Texas Redistricting
FairVote has collected news reports and legal opinions relating to the Texas 2003 Redistricting plan

Read the opinions of the Federal Court on the redistricting plan.


Redistricting Plan Approved in Texas

By David Stout
Published January 6th 2004 in New York Times

A federal court in Texas unanimously approved today a redistricting plan that could put Republicans in a strong position to dominate the Lone Star State's Congressional delegation for years to come.

The special three-judge panel in Austin upheld the political map that Republican leaders pushed through the State Legislature in October after more than five months of bitter fighting with Democrats that reflected the high political stakes. Passions ran so high that a number of Democratic lawmakers left the state on two occasions to deny the Republicans a quorum for a vote on the plan and to elude law enforcement agents who might fetch them to the Statehouse to create a quorum.

Democrats and minority groups sued to block the Republican plan, contending that it was unfair to some minority voters in the Dallas-Fort Worth area and South Texas.

The plaintiffs contended, among other things, that the Republicans' map work violated the Equal Protection Clause of the United States Constitution and the Voting Rights Act of 1965, which protects the rights of minority voters.

But the judicial panel, headed by Judge Patrick E. Higginbotham of the United States Court of Appeals for the Fifth Circuit, rejected those arguments.

"We hold that plaintiffs have failed to prove that the state statute prescribing the lines for the 32 Congressional seats in Texas violates the United States Constitution or fails to comply with Section 2 of the Voting Rights Act," the panel wrote.

The judges also found that the plaintiffs, who included various voters and groups representing minority interests, had failed to prove racial discrimination by the architects of the redistricting.

In language that recognized the rich history of the blood sport of gerrymandering, in Texas and elsewhere, the panel noted, "We decide only the legality" of the Republicans' plan, "not its wisdom."

Today's ruling is not the last word, however, since the plaintiffs in cases brought under the Voting Rights Act have the right to automatically appeal to the United States Supreme Court.

Representative Martin Frost, a Democrat whose district will be drastically changed under the new map, told The Associated Press that the ruling "turns back the clock on nearly 40 years of progress for minority Americans."

But the Texas State Republican chairwoman, Tina Benkiser, offered a contrasting view, telling The A.P. that the judges had "reaffirmed the will of the Texas Legislature."

"In 2004, the people of Texas will finally have a Congressional delegation that reflects their votes and their views," Ms. Benkiser said.

Democrats and Republicans are now split, 16 to 16, in the Texas delegation to Congress, thanks to the switch last week of Representative Ralph Hall from the Democratic to the Republican Party.

Some Republican analysts have predicted that, with the new district lines, their party could emerge from this fall's elections with a 23-to-9 advantage.

Democrats had contended that after the Legislature failed to devise a satisfactory redistricting plan after the 2000 Census, a plan imposed by the courts should have stood until after the next census, in 2010.

The judges rejected that position. "Although there are compelling arguments why it would be good policy for states to abstain from drawing district lines mid-decade, plaintiffs ultimately fail to provide any authority ó constitutional, statutory or judicial ó demonstrating that mid-decade redistricting is forbidden in Texas," the panel wrote.

The Texas redistricting was not the first to be fought out in court, and it will surely not be the last. The United States Supreme Court has taken a Pennsylvania redistricting case under review. And in December, the Colorado Supreme Court sided with Democrats against a Republican drive to redraw the state's lines to their advantage. The Colorado court ruled that that state's Constitution allowed only one round of redistricting after a census.
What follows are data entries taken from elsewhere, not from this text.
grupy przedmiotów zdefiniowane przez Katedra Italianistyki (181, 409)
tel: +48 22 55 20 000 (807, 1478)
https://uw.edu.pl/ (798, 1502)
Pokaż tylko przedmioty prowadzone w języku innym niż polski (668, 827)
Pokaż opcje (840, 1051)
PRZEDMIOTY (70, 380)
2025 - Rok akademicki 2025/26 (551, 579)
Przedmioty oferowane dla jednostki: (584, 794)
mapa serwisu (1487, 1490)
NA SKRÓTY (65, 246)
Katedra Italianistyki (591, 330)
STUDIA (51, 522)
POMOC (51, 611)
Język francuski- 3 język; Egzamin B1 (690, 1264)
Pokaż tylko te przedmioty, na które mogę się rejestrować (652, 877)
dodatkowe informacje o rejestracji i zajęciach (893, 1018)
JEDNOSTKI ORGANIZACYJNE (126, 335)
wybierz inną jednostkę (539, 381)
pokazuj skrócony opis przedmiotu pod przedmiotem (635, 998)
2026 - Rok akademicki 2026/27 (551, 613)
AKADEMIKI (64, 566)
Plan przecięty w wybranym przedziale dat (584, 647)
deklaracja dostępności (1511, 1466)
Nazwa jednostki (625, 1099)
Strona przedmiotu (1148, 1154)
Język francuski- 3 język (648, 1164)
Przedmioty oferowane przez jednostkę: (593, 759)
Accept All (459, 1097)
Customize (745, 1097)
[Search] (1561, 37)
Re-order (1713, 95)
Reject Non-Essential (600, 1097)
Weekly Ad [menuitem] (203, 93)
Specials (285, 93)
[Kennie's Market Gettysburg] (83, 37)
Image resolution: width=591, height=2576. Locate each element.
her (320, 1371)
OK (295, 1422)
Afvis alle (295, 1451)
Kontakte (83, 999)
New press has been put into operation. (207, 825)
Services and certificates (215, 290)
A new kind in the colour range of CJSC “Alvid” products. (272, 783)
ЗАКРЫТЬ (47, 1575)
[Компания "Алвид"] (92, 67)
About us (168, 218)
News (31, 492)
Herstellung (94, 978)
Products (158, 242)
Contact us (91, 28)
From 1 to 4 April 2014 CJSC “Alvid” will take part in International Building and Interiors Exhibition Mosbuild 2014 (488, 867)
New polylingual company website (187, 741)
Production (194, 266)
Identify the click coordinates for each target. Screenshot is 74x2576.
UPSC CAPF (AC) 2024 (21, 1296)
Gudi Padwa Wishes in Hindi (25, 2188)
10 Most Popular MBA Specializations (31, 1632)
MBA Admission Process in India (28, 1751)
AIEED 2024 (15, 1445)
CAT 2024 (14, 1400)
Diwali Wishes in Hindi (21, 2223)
The Texas jurists did not conceal their unease with some aspects of redistricting in general and in the specific case before them. But if the people find abuses, the judges said, they should take their grievances to Congress, which has the authority to ban mid-decade redistricting. And they noted that many states had already done so. The Texas panel, headed by Judge Higginbotham, who was named a district judge by President Gerald R. Ford and an appeals judge by President Ronald Reagan, wrote: "We know it is rough and tumble politics, and we are ever mindful that the judiciary must call the fouls without participating in the game."

The other judges are Lee H. Rosenthal, a district judge who was appointed by President George Bush in 1992, and T. John Ward, also a district judge, who was appointed to the federal bench by President Bill Clinton in 1999.